First-place winners receive a skydiving opportunity with the Red Bull Air Force.
The flight hangar at the Las Colinas Urban Center will open to the public at 11 a.m., with the contest commencing at 1 p.m. The winner will be crowned at 5 p.m.
Teams are also required to dress in costume and perform a skit, and are judged on three criteria: flight length, creativity and showmanship. The more outrageous the costume, the more points they gain. Crafts in the DFW competition include a flaming Big Tex, a flying Pegasus unicorn (or a Pegacorn), a space shuttle and Elvis, among others.

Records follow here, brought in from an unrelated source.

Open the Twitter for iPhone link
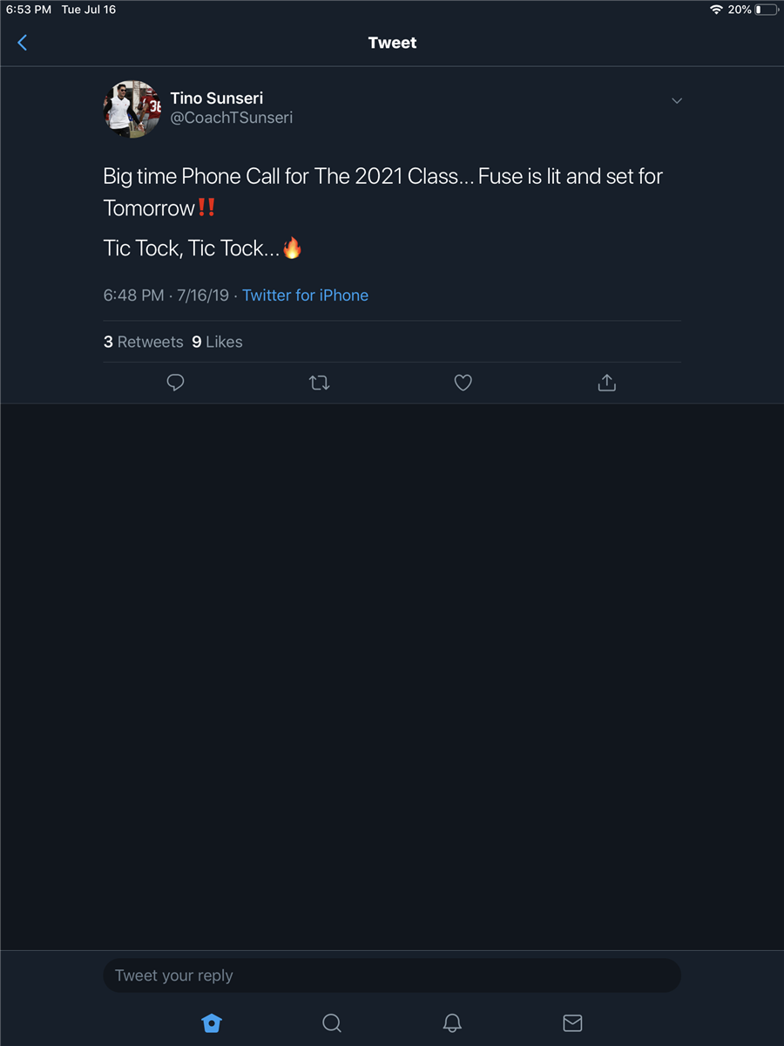This screenshot has width=784, height=1046. point(305,295)
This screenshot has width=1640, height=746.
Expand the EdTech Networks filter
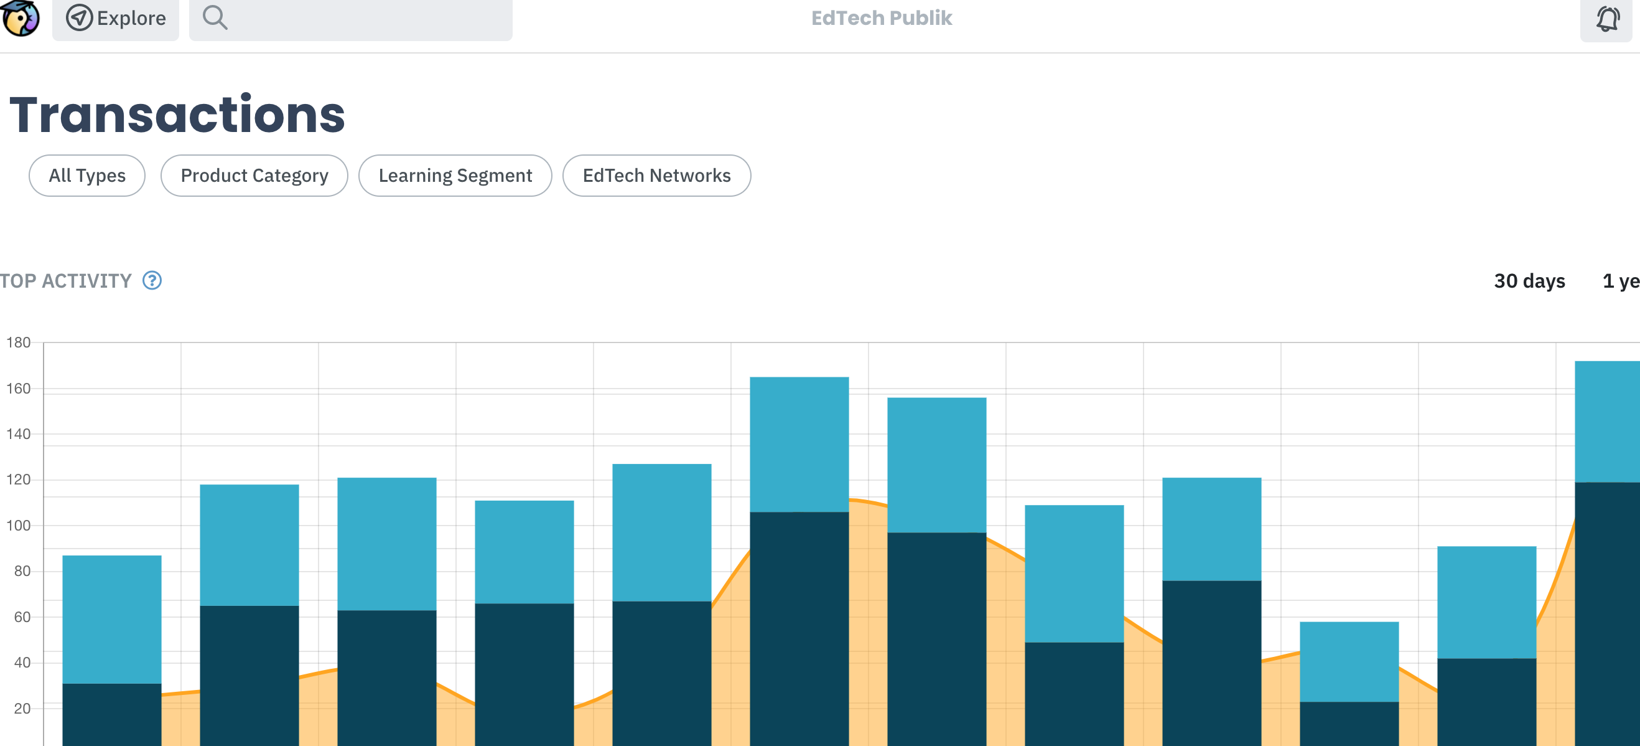[x=656, y=175]
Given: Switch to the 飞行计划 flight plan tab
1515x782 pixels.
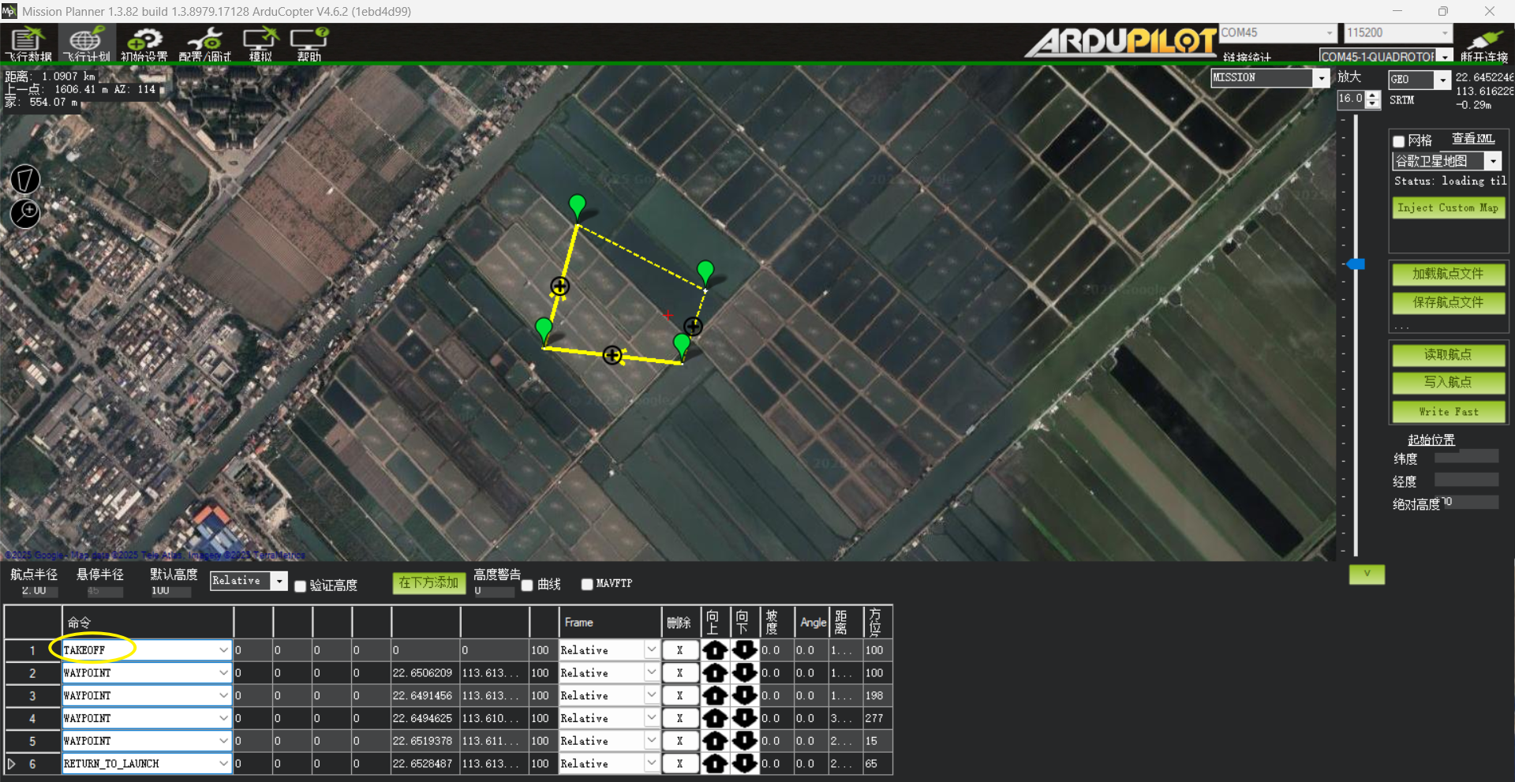Looking at the screenshot, I should click(x=86, y=43).
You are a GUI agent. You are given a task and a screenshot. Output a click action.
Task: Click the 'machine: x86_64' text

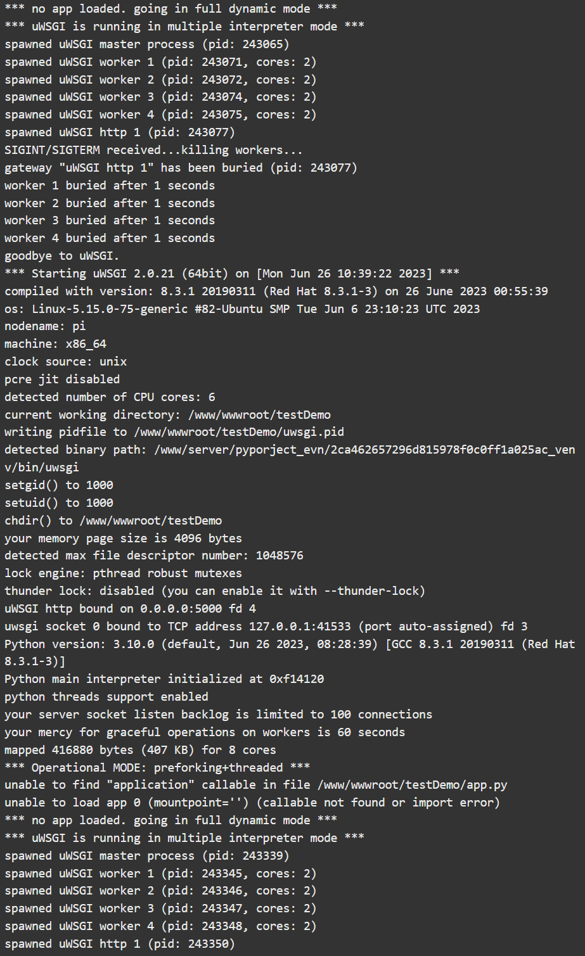(55, 344)
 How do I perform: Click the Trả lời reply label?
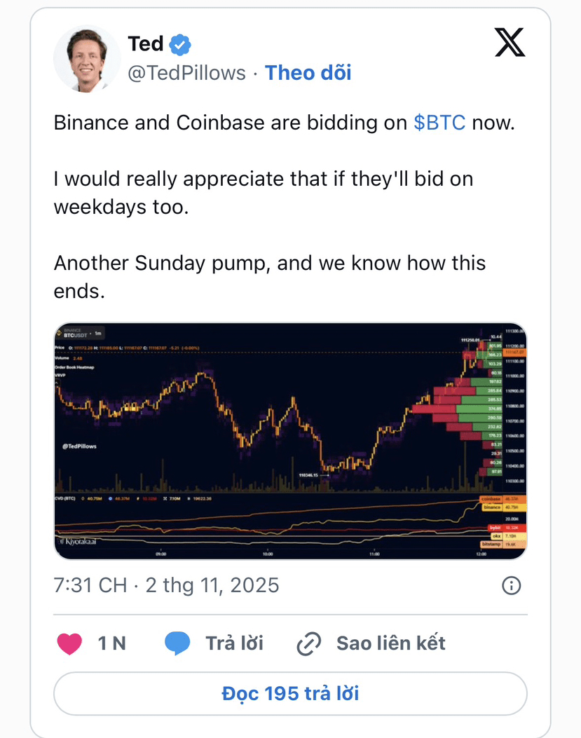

One of the teams is led by Plano resident Jason Lavine. The Raytheon engineer got his friends and coworkers on board when one of them suggested they go to the event as spectators.
But with a background in aerospace engineering, Lavine had other things in mind. Thanks to a lot of crunch time and financial backing from sponsors, team Scientists for Hypotenuses was born.
"Because we're engineers and nerds like that, we're goofy but not goofy enough to really be goofy," Lavine said. "We're just going to win the competition; we're going to have the best flying thing one can design."
One challenge to the competition is the inability to test the aircraft. Aside from strength-balance checks, there really isn't much one can do to ensure it flies successfully. All one can do is depend on blueprints, Lavine said.
"There's no real way to do a test because the plane is designed for one flight," he said. "It's in the air for about seven seconds off a 30-foot platform, and the cart flies away into the blue yonder."
So far, construction is going swimmingly, as they have a frame intact or, as Lavine called it, a "stick with wings." Combined with their lab coat costumes and 30-second skit/dance to the theme song from CBS's The Big Bang Theory, Lavine is confident their nerdiness will prevail.
"I figure if everything goes right, it's gonna fly," he said jokingly.